Amazon S3 Cost Optimization
How to Optimize Costs for S3?
Three major costs associated with S3:
Storage cost | Charged per GB / month. ~ $0.03 / GB / month, charged hourly |
API cost for operation of files | ~$0.005 / 10000 read requests, write requests are 10 times more expensive |
Data transfer outside of AWS region | ~$0.02 / GB to different AWS region, ~$0.06 / GB to the internet. |
Prices differ based on volume and region, but optimization techniques remain unchanged.
What are the Basics of S3 Costs?
Choose the right AWS region for S3 bucket.
- Free data transfer between EC2 and S3 of the same region.
- Downloading from another region costs $0.02 per GB.
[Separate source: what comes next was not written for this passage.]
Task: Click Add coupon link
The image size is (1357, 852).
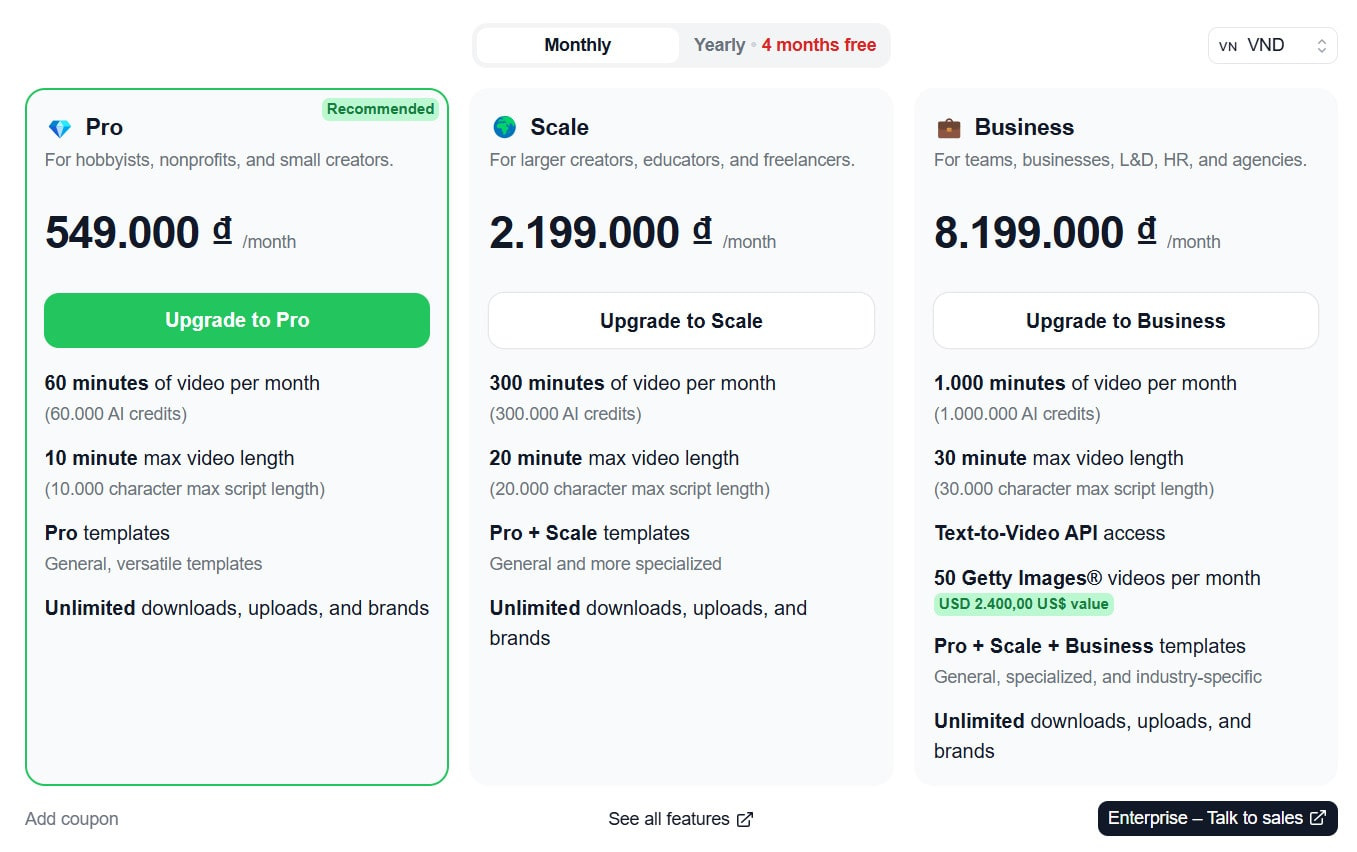Action: tap(72, 819)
- Select the right naming schema.
- Never share Amazon S3 credentials and always monitor credential usage.
- Rely on temporary credentials that can be revoked.
- Keep track of access keys and credential usage regularly to avoid problems.
- Don’t begin with Amazon Glacier directly.
- Stay simple.
- Only start with infrequent access storage class when you don’t want to read objects.
How should You Analyze Your S3 Bill?
1. Review aggregated AWS S3 spend from AWS Console.
2. To get increased granular per bucket view, allow cost explorer or reporting to S3 bucket.
Cost explorer is the simplest, to begin with.
You get more flexibility by downloading data from “S3 reports” to spreadsheets.
After reaching a certain scale, using dedicated cost monitoring SaaS like CloudHealth becomes your best bet.
AWS bill is updated every day for storage charges, even when S3 storage is charged hourly.
You have the option of enabling S3 Access Log that gives entry for each API access. This access log can quickly grow and cost a lot for storing.
All objects could be listed using API, by writing a new script or using some third-party GUI such as S3 browser.
Cost Optimizations for S3:
1. Save money on storage fees
- Only store files that you really need.
- Delete files after the time when they no longer are relevant.
- Delete objects 7 days after they are created.
- Delete unused files that have the option to get recreated.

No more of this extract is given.